| ACTIVITY LIST |
1/ According to the article below on protecting outdoor plants from the cold, why is frost hard on plants?
2/ Write the next part of the article below on protecting outdoor plants from the cold, continuing after its last sentence.

| GIVEN PASSAGE |

How To Protect Outdoor Plants from the Cold
Much of the US got hit hard by the Arctic cold temperatures that pushed down from Canada over the past week or so. In some areas, snow completely covered plants. In others, it just got plenty cold at night, for extended periods. All of this freezing business is hard on our gardens!
In the interest of trying to save what remains of our tender plants after this current cold front moves through, see the tips below, learning how to protect outdoor plants from the cold. In this post, we’re addressing frost and light freezing. (Protection from heavier snow fall is another whole post!)
Frost Protection Information and Tips:
• Frost is hard on plants because it causes ice crystals to form in plant cells. This makes it difficult or impossible for fluids to move throughout the plant.
• Plants are classified by the minimum temps they can tolerate in average years. Tender plants will most likely be killed by frosts. Hardy plants can take some short-term freezing spells. It’s always advisable to try and plant only those that will be cold hardy for your growing zones.
• Watering the soil helps hold heat better than dry soil, so water when it’s been dry for too many days, and your plants appear to shrivel up. The water protects the roots and warms the air near the soil. However, don’t water while it’s freezing!
• For tender plants, you can cover with light sheets, towels, or plastic sheeting to keep the air near the plant warmer. Be sure to keep plastic from touching the foliage. You might use small stakes to help keep the cover from laying directly on the plants.

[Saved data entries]

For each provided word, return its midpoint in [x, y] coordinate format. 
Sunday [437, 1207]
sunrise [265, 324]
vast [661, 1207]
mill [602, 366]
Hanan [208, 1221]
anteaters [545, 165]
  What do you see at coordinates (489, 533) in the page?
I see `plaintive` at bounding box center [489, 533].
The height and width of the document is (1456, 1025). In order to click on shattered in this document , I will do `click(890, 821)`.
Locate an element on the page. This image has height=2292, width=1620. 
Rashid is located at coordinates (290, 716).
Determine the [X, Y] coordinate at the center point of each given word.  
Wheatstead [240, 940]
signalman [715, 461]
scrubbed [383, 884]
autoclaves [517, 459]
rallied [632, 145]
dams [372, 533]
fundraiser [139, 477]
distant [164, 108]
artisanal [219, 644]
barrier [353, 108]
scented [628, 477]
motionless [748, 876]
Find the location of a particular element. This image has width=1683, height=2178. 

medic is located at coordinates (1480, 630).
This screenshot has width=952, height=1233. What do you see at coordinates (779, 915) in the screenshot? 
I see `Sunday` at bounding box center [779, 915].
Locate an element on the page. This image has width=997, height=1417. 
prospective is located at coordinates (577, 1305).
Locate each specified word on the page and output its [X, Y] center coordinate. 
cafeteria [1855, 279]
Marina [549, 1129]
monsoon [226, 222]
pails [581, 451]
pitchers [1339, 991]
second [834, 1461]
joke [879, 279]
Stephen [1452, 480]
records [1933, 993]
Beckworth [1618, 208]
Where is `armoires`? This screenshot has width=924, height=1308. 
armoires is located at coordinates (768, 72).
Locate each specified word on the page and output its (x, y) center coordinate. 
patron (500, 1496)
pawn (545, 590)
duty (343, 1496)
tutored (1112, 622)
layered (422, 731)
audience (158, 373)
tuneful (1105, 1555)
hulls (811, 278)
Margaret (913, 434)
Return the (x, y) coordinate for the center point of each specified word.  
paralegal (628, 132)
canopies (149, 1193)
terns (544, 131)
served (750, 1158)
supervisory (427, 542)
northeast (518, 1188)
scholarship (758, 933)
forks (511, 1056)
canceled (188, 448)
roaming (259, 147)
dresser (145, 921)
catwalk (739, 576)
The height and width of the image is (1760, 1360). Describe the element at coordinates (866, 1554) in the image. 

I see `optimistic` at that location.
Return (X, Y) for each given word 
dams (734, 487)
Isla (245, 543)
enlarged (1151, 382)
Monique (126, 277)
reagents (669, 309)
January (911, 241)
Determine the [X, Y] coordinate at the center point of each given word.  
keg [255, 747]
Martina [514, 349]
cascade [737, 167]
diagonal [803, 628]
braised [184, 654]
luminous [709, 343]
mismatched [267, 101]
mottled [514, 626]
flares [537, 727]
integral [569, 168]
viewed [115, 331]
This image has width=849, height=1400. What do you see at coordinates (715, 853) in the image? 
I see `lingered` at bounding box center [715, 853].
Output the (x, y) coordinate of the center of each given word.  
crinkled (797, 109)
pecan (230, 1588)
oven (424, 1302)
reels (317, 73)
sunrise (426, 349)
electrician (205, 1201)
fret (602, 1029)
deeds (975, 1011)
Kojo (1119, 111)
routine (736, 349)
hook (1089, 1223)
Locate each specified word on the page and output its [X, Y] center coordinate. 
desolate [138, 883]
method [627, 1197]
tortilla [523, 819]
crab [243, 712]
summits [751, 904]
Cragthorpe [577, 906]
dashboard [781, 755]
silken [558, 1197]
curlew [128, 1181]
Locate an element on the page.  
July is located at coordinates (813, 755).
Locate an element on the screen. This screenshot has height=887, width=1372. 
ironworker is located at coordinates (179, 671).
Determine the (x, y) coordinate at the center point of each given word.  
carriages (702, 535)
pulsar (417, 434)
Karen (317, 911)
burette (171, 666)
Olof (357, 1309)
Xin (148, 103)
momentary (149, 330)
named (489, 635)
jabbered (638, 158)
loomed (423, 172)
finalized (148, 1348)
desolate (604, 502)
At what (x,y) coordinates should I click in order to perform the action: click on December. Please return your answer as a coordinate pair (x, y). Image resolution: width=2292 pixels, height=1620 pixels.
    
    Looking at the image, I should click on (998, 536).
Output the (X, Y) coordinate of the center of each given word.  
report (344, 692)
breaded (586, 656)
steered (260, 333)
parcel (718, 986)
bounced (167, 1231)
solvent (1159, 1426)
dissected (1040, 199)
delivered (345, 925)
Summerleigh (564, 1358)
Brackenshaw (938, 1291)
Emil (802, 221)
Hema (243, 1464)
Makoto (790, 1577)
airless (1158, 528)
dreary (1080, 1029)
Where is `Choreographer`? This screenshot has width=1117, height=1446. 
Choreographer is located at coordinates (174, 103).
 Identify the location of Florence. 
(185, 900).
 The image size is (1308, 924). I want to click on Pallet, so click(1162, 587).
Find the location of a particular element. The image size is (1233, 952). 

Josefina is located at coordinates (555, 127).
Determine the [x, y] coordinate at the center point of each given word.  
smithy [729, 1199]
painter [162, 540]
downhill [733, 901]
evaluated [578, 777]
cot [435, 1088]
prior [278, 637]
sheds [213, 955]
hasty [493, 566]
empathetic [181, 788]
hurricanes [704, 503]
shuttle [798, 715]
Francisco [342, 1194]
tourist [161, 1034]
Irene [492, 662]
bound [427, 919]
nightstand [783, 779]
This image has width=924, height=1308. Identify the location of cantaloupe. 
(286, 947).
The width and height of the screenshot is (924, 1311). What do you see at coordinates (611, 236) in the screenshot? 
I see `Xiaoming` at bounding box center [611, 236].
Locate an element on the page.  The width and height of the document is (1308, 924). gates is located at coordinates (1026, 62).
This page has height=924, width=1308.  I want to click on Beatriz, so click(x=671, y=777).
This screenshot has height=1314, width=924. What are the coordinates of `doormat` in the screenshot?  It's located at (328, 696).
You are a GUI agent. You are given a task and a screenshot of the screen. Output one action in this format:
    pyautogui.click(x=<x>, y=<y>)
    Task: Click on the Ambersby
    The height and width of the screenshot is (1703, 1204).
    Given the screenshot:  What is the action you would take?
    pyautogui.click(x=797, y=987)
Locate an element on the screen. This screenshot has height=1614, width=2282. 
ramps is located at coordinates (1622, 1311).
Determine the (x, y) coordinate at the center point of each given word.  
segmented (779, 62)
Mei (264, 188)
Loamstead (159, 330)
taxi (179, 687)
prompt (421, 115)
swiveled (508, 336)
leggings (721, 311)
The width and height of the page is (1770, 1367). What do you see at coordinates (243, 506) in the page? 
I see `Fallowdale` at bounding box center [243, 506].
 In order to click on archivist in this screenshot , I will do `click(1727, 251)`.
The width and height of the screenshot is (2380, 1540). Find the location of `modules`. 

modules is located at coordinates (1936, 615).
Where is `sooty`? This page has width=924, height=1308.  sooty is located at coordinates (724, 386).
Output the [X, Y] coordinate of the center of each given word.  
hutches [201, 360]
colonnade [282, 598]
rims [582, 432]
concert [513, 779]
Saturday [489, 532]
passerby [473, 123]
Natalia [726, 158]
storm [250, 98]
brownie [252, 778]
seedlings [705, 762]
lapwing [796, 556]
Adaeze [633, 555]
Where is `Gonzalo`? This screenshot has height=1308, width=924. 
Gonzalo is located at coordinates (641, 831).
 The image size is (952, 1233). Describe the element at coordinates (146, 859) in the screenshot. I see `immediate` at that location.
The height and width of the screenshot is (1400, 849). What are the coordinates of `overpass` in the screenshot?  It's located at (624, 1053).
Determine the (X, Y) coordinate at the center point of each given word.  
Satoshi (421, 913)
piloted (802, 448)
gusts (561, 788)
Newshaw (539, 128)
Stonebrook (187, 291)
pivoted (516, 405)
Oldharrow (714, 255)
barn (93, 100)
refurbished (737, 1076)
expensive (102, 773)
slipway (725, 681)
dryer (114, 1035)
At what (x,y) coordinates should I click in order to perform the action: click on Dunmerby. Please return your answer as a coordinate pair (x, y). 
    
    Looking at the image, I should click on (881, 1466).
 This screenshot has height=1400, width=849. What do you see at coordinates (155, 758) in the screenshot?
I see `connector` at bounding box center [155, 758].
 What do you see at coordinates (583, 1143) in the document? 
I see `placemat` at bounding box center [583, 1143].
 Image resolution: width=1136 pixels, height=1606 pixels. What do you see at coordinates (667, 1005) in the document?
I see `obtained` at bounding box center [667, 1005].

| RESULTS BY TASK |
1/ Frost causes ice crystals to form in plant cells, making it difficult or impossible for fluids to move throughout the plant.

2/
• You can cover the base of lower plants with 2-3” of mulch for most of the cold season.
• Perennials can be covered through the winter with 6-8” of mulch.
• If you put salt or other types of anti-freezing solutions on your walkways, be sure and keep them off of your plants.
Plant Specific Tips:
• Succulents that are more sensitive, if in pots, can be moved into a garage or other warmer area for protection. In the case of these plants, keep them on the dry side, rather than watering, as they are more likely to burst when freezing. If some leaves do die, leave them on for the winter to protect the foliage below.
• Potted plants can be moved to a garage or protected area if more delicate. Being in the pot, versus buried in the ground, leaves the root ball more easily susceptible to freezing. If you don’t have room in the garage, at least move them close together, and drape a light material over them during the coldest periods.
• Roses can be protected by mounding 12-18” of soil over the base to protect the crowns.